We appreciate the valuable suggestions of the reviewer, which helped us to improve the quality of our manuscript.

1. We provided more information about computational techniques; particularly focussing on current studies.

We added a subsection 3.5 devoted to the discussion of currently used in silico methods.

2. We reformulated the sentence (page 6, line 242) referring to the new subsection 3.5.
3. Why molecular docking was needed to identify the interactions and what is new finding in the docking study should be paraphrased.

In the manuscript, we expanded on the purpose and the results of docking analysis of Kubo et al. by providing the paragraph:

X ray crystal structure allowed to confirm the location of the inhibitor molecule in the CYP1B1 cavity, while the positioning of terminal nitrogen atom could not be determined due to low resolution. The authors (Kubo et a., 2019) perfomed docking analysis using Surflex Dock program on Sybyl X2 software and found that azide group is located in the hydrophobic pocket constructed by Thr334, Val395 and Thr510. The results exhibit the role of hydrophobic interactions affecting the binding affinity and inhibitory potency of CYP1B1 inhibitors.

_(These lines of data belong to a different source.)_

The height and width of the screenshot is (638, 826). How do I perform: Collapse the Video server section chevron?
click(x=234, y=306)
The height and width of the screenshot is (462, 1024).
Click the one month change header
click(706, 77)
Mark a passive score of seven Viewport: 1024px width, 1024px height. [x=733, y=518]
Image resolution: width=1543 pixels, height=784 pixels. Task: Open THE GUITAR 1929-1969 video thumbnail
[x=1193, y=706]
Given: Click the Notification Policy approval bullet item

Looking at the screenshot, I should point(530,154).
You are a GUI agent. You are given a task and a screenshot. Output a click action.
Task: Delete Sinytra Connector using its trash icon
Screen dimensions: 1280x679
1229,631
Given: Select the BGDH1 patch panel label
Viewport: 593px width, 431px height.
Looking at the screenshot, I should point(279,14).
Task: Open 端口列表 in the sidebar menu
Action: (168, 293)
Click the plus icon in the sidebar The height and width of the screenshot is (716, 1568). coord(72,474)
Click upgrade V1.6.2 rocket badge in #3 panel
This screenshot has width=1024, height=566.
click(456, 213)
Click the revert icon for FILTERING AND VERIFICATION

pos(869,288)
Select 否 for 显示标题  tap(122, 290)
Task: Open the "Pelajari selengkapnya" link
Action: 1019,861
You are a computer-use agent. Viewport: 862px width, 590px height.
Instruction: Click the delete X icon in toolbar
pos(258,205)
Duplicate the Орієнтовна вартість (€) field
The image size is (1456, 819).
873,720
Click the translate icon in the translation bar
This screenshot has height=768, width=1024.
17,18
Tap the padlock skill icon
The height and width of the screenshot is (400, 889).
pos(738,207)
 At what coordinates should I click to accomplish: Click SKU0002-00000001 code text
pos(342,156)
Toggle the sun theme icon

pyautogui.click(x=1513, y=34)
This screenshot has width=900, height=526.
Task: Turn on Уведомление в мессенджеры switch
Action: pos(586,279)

4. We included a figure with the core structures of CYP1B1 inhibitors being discussed in the manuscript (Figure 6). We added the schemes illustrating multiple functions of CYP1B1 and the role of CYP1B1 in pathogenesis of diseases (Figure 1) and the role of CYP1B1 in chemoprevention and therapy of cancer (Figure 2).

5, 6, and 7. All indicated mistakes are corrected.

 

Round 2

Reviewer 2 Report

Authors have addressed all the points in the previous review.